[[ DATASET EXTRACT open ]]

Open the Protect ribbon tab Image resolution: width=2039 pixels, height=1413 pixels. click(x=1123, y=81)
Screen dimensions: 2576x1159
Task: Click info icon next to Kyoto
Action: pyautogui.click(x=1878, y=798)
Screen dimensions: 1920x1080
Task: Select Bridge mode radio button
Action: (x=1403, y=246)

[[ DATASET EXTRACT closed ]]

| WORK INSTRUCTIONS |
Nothing in the data may be omitted; transcribe it exactly.

| RESPONSE TO THIS TASK |
Open the Protect ribbon tab Image resolution: width=2039 pixels, height=1413 pixels. click(x=1123, y=81)
Screen dimensions: 2576x1159
Task: Click info icon next to Kyoto
Action: pyautogui.click(x=1878, y=798)
Screen dimensions: 1920x1080
Task: Select Bridge mode radio button
Action: (x=1403, y=246)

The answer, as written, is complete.